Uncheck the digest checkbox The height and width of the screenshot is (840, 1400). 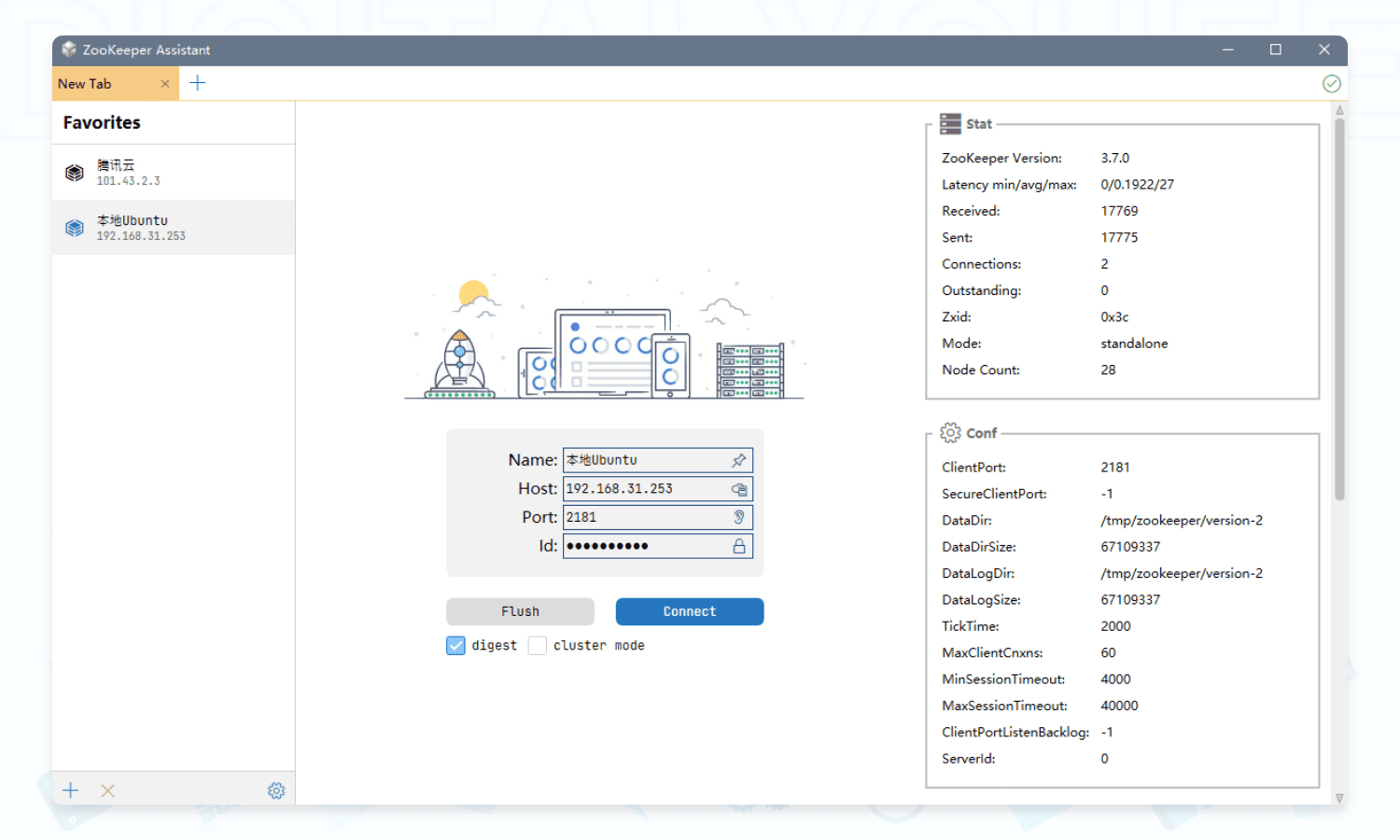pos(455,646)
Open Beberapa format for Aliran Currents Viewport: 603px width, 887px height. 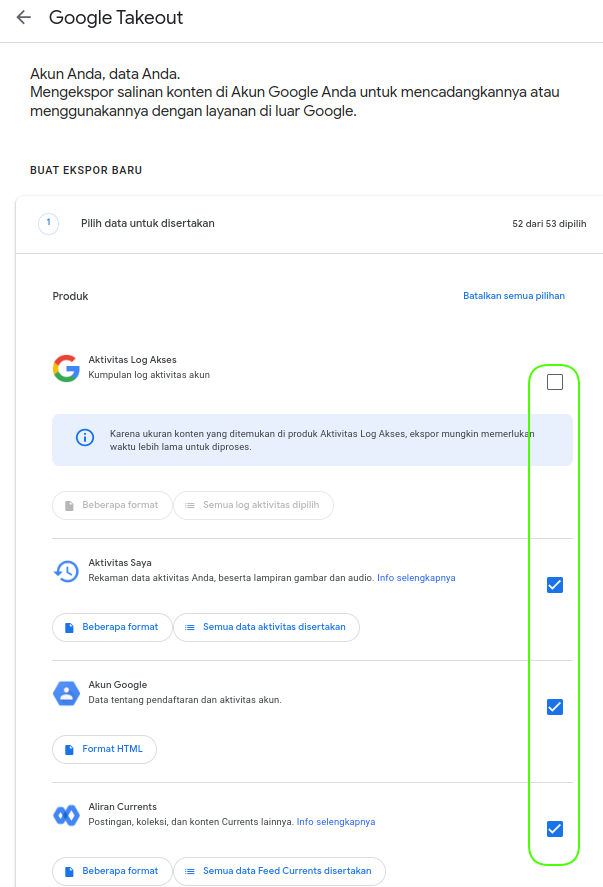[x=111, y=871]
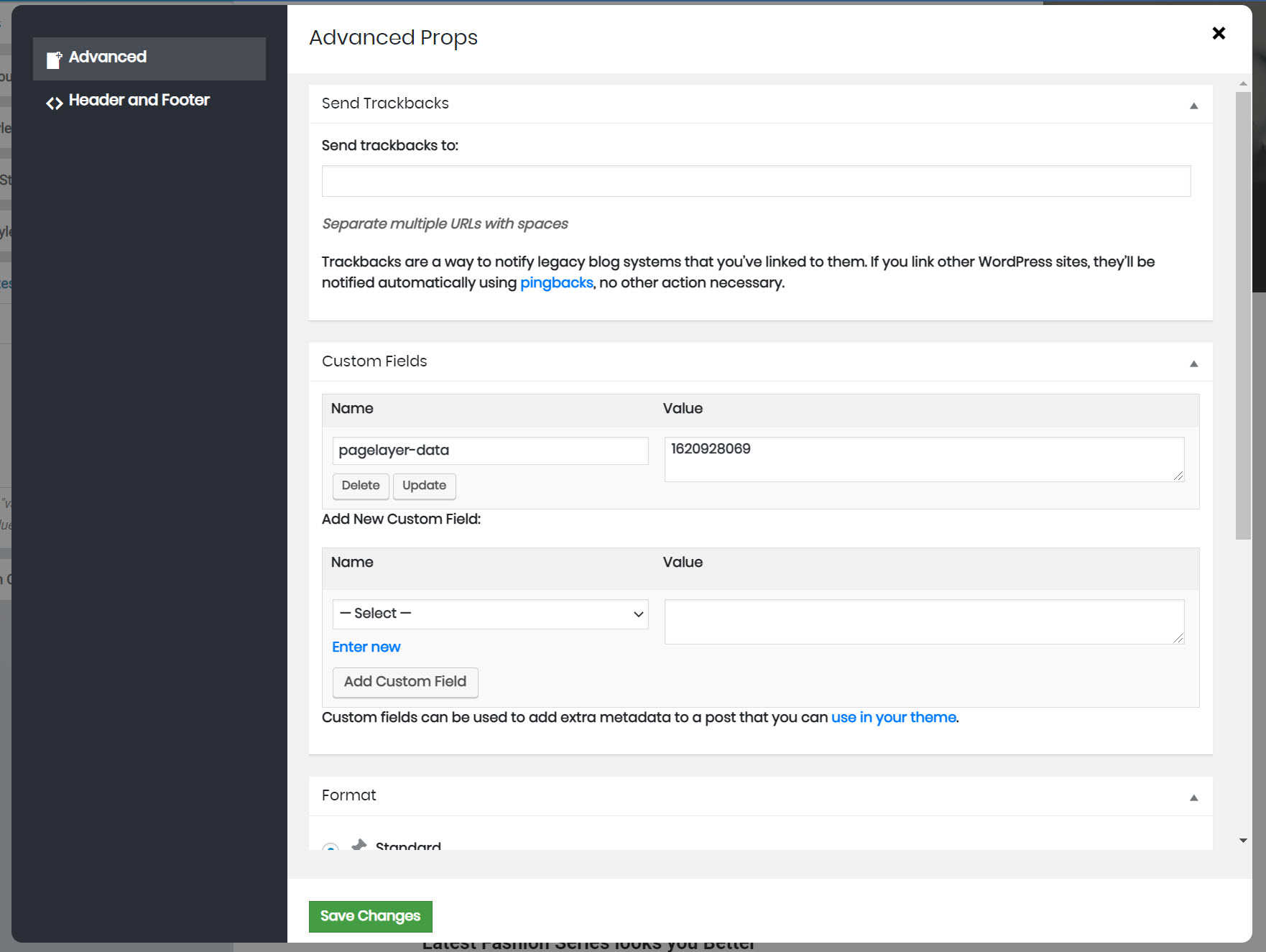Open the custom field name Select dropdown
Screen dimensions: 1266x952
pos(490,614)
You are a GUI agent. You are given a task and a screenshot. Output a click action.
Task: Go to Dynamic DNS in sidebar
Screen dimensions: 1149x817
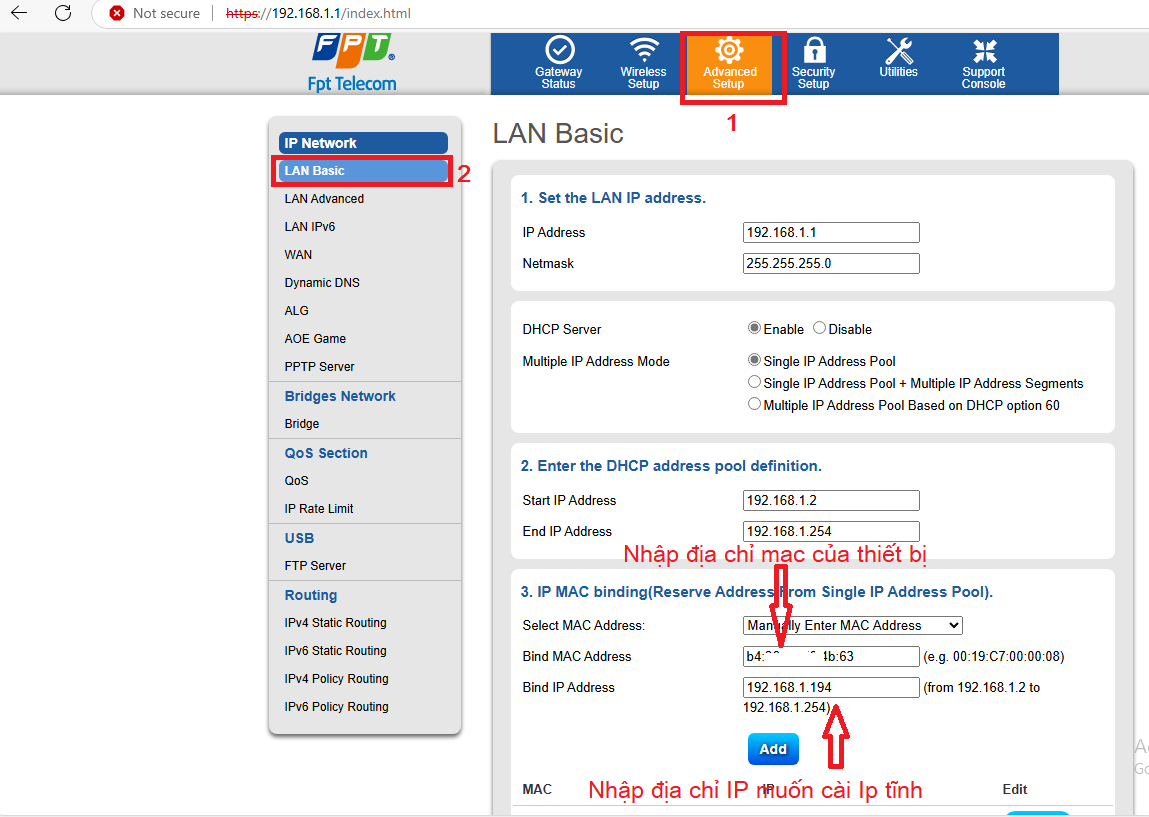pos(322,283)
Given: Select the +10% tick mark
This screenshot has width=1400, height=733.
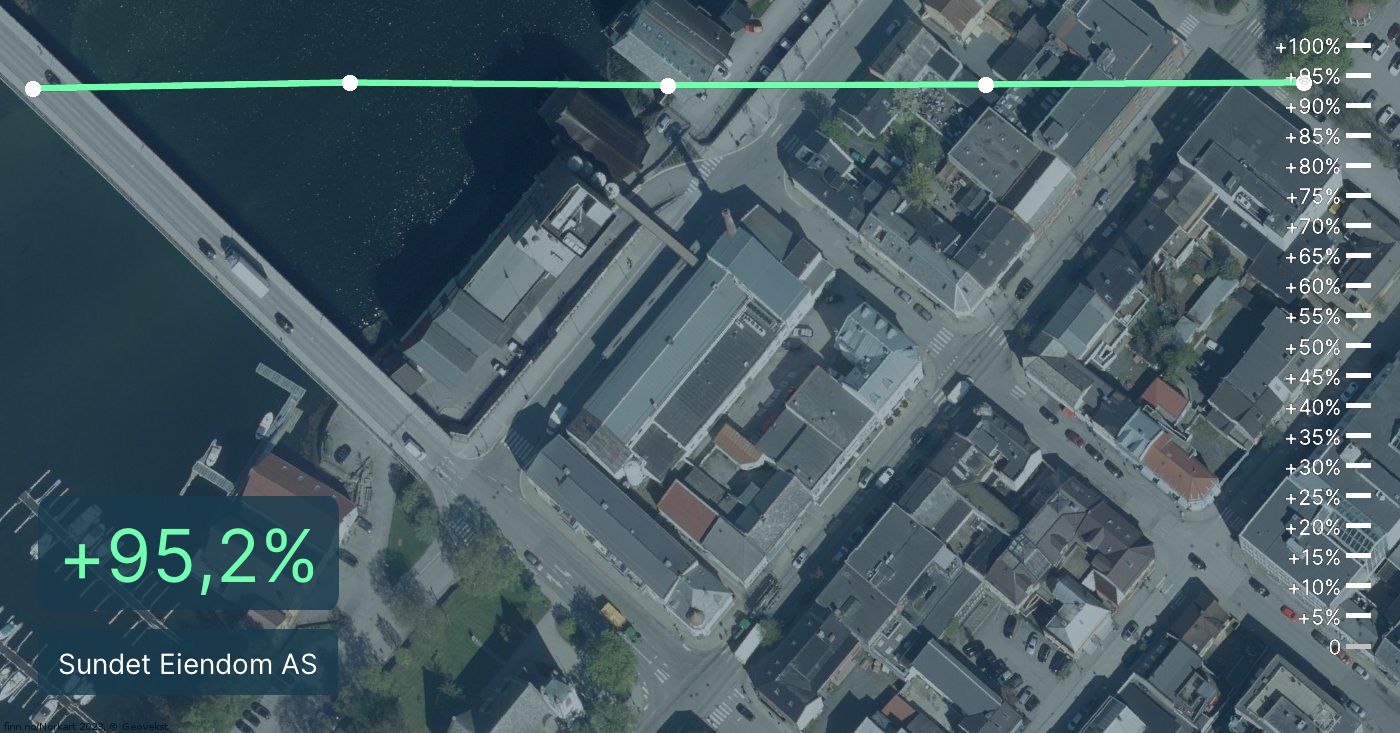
§ §
Short problem.
Write out everything in the listing from the line containing "You are a GUI" down to the end of the listing, and leave the pictures out of your answer.

Worked solution.
You are a GUI agent. You are given a task and a screenshot. Output a click action.
Task: Go to Dynamic DNS in sidebar
Screen dimensions: 1149x817
pos(322,283)
Given: Select the +10% tick mark
This screenshot has width=1400, height=733.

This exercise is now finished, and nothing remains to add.